Reinstallable - base
Sylvain Henry
sylvain at haskus.fr
Wed Aug 7 15:27:34 UTC 2024
Hi Simon,
As this came up again during the GHC call yesterday, I've written some
notes to explain the issues and the current status (as I understand
them): https://hsyl20.fr/posts/2024-08-07-about-ghcs-stability.html
I hope that helps. Happy to get some feedback about this by other people
involved in the process.
Sylvain
On 20/10/2023 10:00, Simon Peyton Jones wrote:
>
> A very large proportion of libraries, and virtually all end-user
> applications, transitively depend on Template Haskell. Whether
> they use Template Haskell directly or not. So if we're saying
> “base is reinstallable, except when you have Template Haskell
> somewhere”, we're effectively saying “base is not reinstallable”.

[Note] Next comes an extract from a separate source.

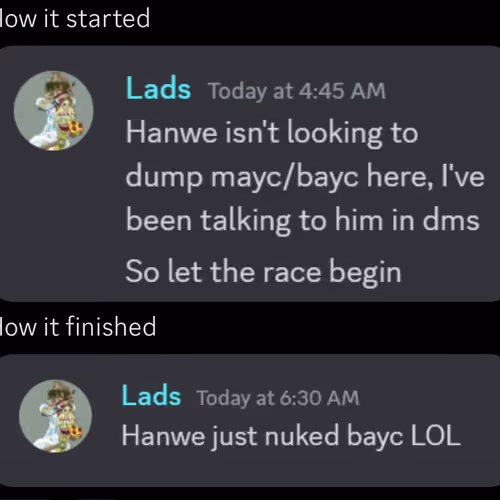
Task: Click the 'How it started' caption text
Action: [75, 19]
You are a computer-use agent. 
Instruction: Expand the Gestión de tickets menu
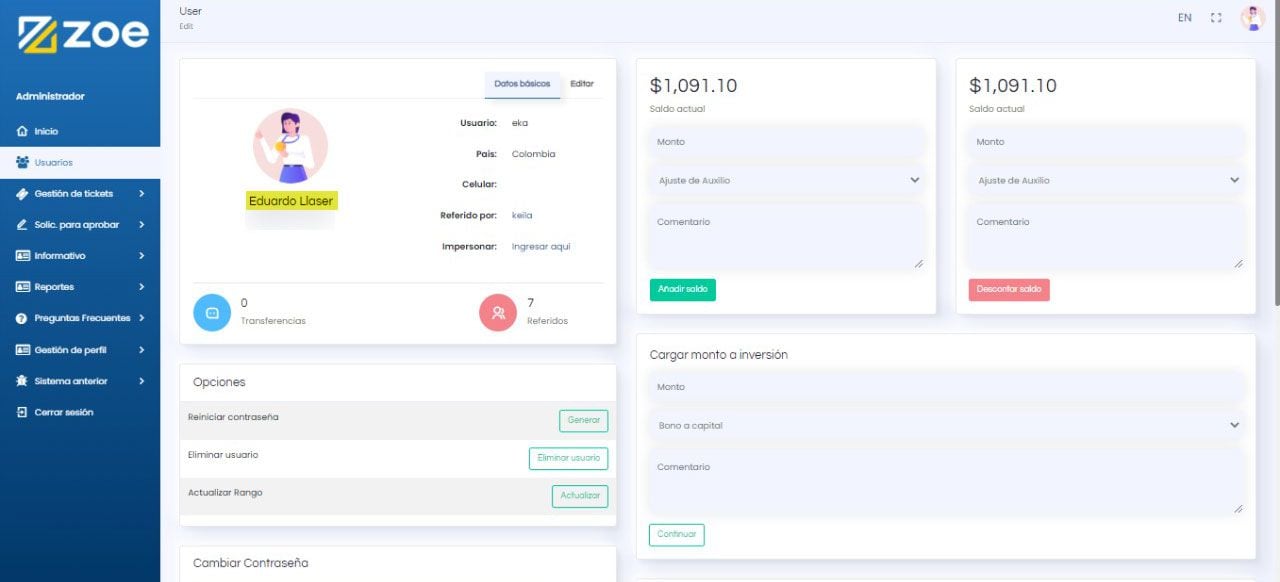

> Now, it could be a good stepping-stone, from an engineering
> standpoint, but I don't think we could deliver this and be
> satisfied that we've accomplished anything.
>
>
> No one has yet answered my naive question (from 3 days ago) asking why
> Template Haskell stops base being reinstallable. I'll quote it here
> for completeness.
>
> Let's say that
>
> * An old library mylib (which uses TH) depends on base-4.7.
> * A new GHC, say GHC 9.10, depends on a newer version of
> base-4.9, which in turn depends on ghc-internal-9.10.

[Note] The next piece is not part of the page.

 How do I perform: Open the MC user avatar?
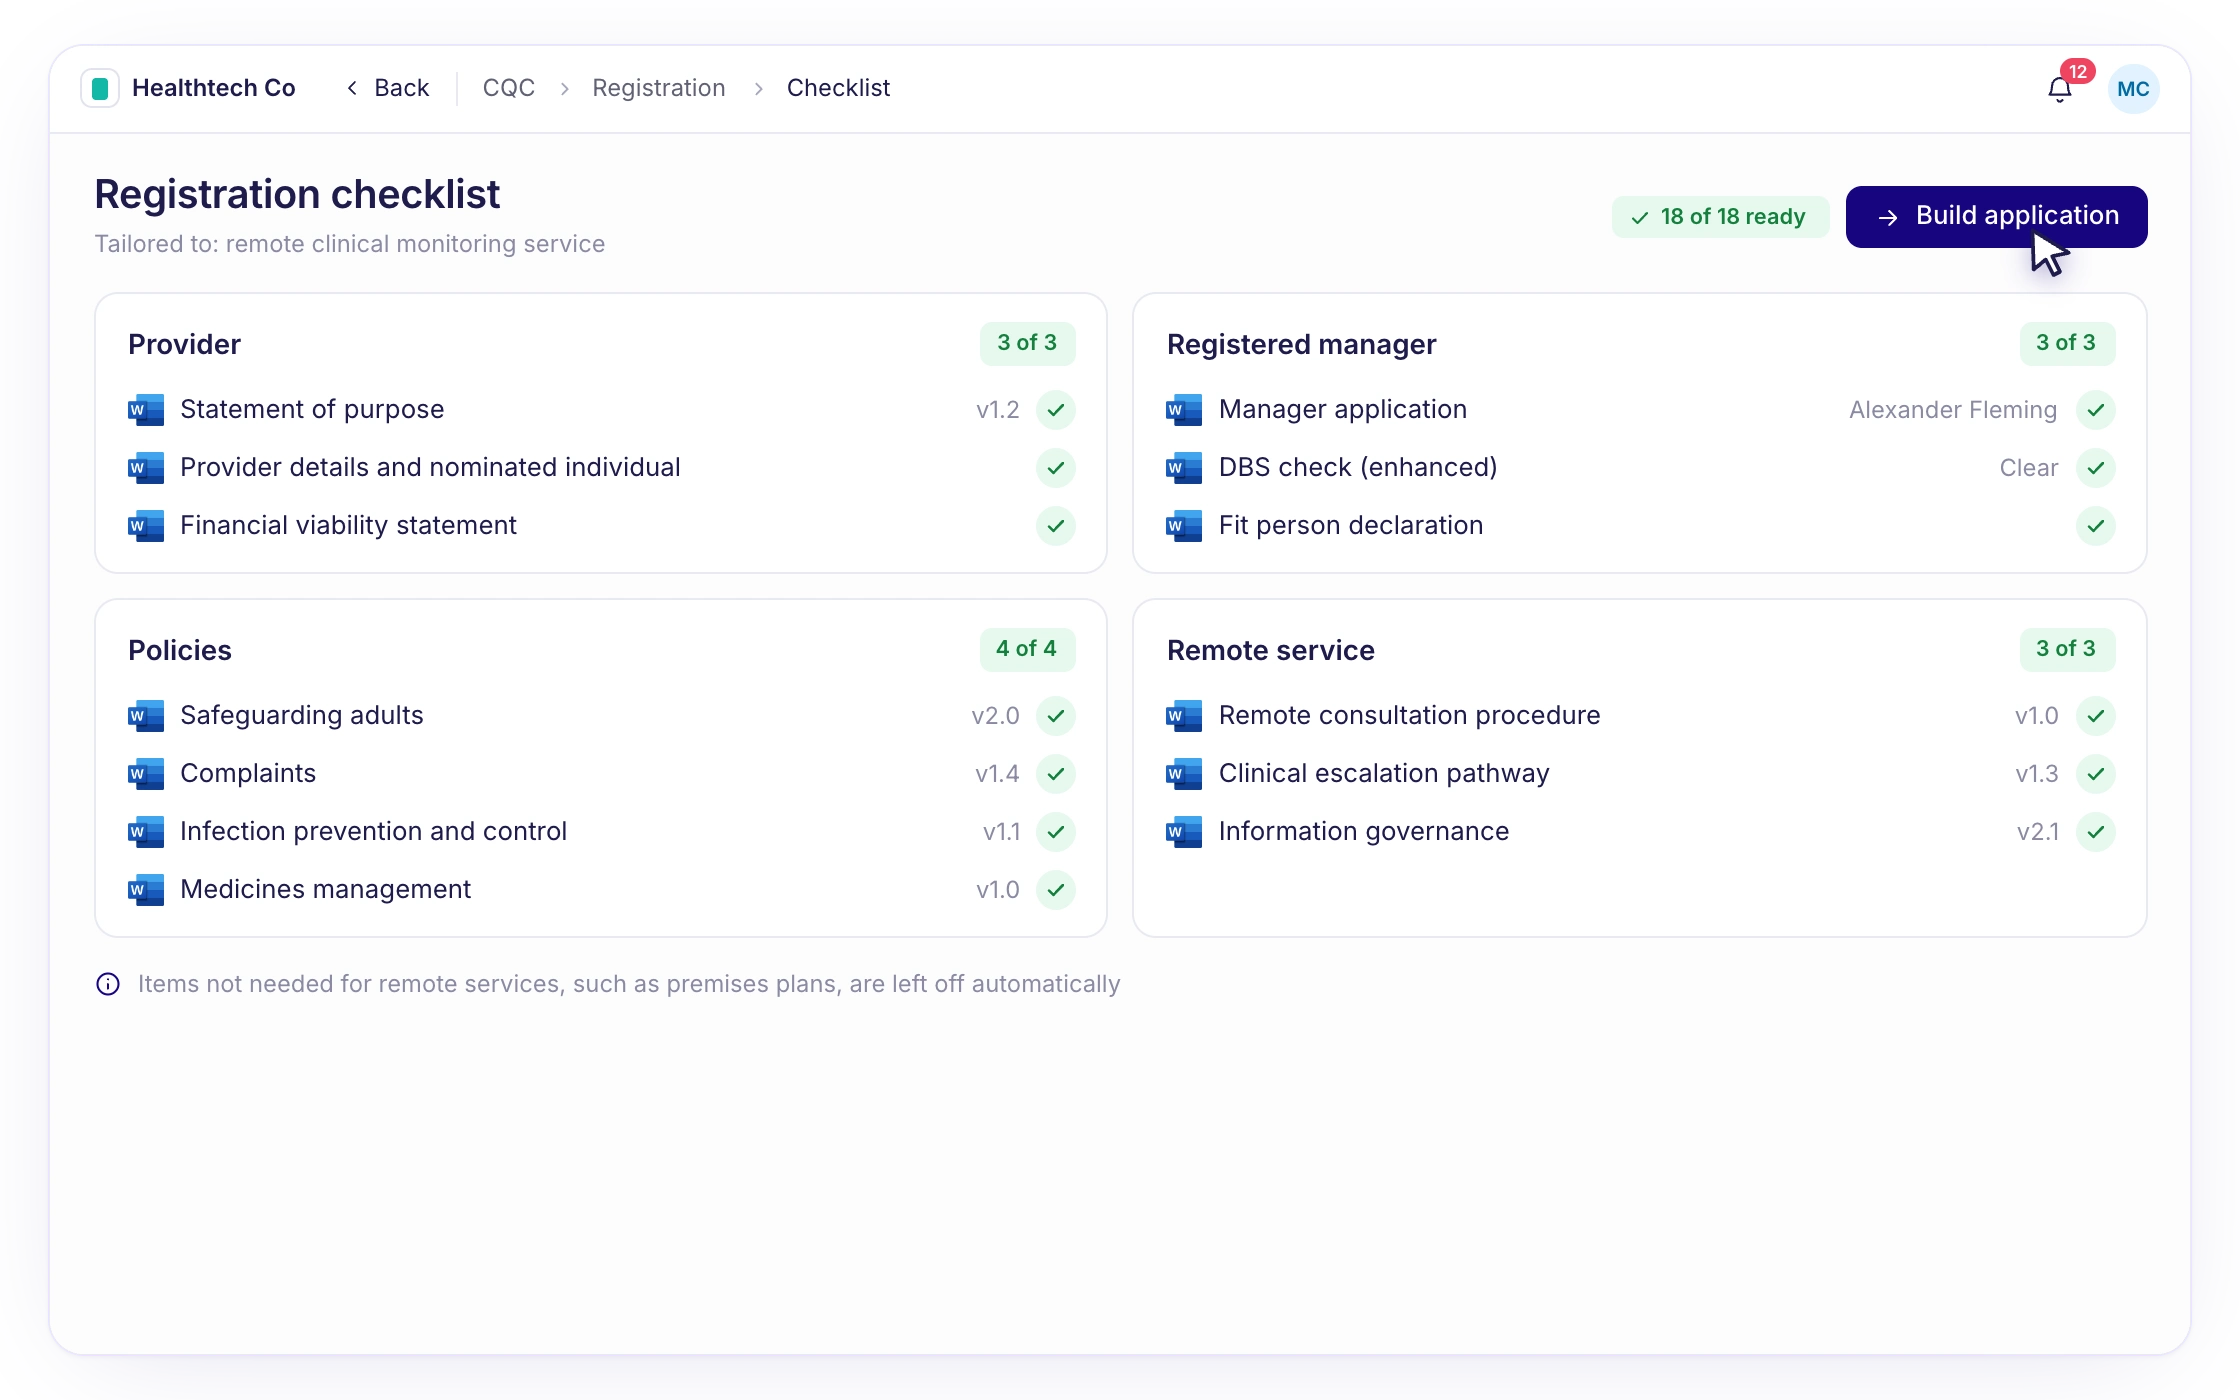pos(2133,89)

> * At the same time, though, we release base-4.7.1, which depends
> on ghc-internal-9.10, and exposes the base-4.7 API.
>
> At this point we use ghc-9.10 to compile L, against base-4.7.1.
> (Note that the ghc-9.10 binary includes a compiled form of
> `base-4.9`.)
>
> * That produces compiled object files, such as, mylib:M.o.
> * To run TH we need to link them with the running binary
> * So we need to link the compiled `base-4.7.1` as well. No
> problem: it contains very little code; it is mostly a shim
> for ghc-internal-9.10
>
> So the only thing we need is the ability to have a single linked
> binary that includes (the compiled form for) two different
> versions/instantiations of `base`. I think that's already
> supported: each has a distinct "installed package id".
>
> (End of quote)
>
> What am I missing?
>
> Simon
>
> On Fri, 20 Oct 2023 at 08:57, Arnaud Spiwack <arnaud.spiwack at tweag.io>
> wrote:
>
> A very large proportion of libraries, and virtually all end-user
> applications, transitively depend on Template Haskell. Whether
> they use Template Haskell directly or not. So if we're saying
> “base is reinstallable, except when you have Template Haskell
> somewhere”, we're effectively saying “base is not reinstallable”.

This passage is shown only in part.